Cindy, you have no idea how often I think of him. I hope you and your family enjoy a very Merry Christmas and please, next time you are in town, stop by and see me.
Dear Gary,
I just saw your post about this story on Facebook and came over to read about Brian. I can feel the special bond between you and Brian Fredericksen by reading your words.
My brother, John, is my Brian Fredericksen. Brian and John… both gone before we could grow up together, share more good times, more memories and remember all those good times when we were kids, but now over a cup of coffee.

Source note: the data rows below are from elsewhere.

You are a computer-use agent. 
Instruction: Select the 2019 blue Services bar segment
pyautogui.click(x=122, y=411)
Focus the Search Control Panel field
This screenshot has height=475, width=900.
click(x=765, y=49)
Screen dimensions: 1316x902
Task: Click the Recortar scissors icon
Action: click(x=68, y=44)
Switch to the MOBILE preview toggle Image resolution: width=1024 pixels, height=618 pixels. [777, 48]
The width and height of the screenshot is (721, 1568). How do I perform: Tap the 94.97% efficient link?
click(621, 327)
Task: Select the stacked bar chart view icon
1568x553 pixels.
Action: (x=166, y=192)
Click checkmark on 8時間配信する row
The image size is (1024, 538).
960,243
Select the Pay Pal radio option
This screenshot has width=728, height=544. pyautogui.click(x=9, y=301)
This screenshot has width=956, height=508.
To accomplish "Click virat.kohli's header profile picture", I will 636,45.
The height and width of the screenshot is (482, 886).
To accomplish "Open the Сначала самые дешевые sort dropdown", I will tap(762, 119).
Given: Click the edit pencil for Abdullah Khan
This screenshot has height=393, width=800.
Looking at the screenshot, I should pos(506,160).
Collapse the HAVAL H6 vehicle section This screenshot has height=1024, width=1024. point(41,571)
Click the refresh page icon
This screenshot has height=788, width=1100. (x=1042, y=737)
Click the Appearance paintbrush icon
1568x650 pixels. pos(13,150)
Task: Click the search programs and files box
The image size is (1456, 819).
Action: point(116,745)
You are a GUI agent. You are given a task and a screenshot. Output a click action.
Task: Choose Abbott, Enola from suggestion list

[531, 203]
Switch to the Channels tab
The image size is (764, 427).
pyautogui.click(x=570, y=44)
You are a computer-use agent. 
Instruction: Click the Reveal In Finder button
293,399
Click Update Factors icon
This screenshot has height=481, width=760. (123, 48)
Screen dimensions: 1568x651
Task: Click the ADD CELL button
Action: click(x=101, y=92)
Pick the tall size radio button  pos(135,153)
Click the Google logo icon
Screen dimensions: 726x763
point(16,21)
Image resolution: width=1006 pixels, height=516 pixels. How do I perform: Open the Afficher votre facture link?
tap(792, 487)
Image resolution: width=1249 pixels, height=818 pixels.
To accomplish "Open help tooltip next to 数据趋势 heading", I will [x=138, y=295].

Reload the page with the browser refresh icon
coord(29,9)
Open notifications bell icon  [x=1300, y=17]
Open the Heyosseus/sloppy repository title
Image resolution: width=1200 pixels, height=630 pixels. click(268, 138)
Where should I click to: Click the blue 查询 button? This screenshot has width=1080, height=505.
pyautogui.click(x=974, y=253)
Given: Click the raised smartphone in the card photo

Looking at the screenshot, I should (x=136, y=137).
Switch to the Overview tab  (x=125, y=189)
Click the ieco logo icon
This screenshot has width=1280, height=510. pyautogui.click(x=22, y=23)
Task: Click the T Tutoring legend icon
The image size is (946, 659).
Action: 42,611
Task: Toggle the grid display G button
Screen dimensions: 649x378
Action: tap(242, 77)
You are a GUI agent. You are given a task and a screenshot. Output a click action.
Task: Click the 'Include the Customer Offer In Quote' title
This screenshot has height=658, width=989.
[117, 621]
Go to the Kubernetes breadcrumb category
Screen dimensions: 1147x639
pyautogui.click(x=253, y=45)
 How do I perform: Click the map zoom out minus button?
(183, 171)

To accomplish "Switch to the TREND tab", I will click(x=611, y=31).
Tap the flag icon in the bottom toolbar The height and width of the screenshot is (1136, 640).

Thank you for sharing a cherished memory. Merry Christmas to you and your beautiful family.
Jane
Fond memories and acknowledgment of Brian endears his spirit. Everybody needs to be remembered and I’m sure he is thanking you for your kind thoughts and for sharing with others. I can just imagine Brian with the microphone bat handle in his hand, commentating as you are rounding out third base and heading for home. “The ball is in the air from center field…Gary looks back to see it drop closer…the catcher is stretching up to grasp the ball…Gary drops down for the slide…the catcher snatches the ball and continues to tag for the out…but Gary was just a little quicker and tapped the plate before he was touched. AAAND HEEE’S SAAAFE!!!”, giggles Brian as he’s happy to see his good buddy score. Well, whether or not that ever happened, everybody is having a great time, and that was important to Brian. His good spirit lives on and thanks for sharing a bit about his life.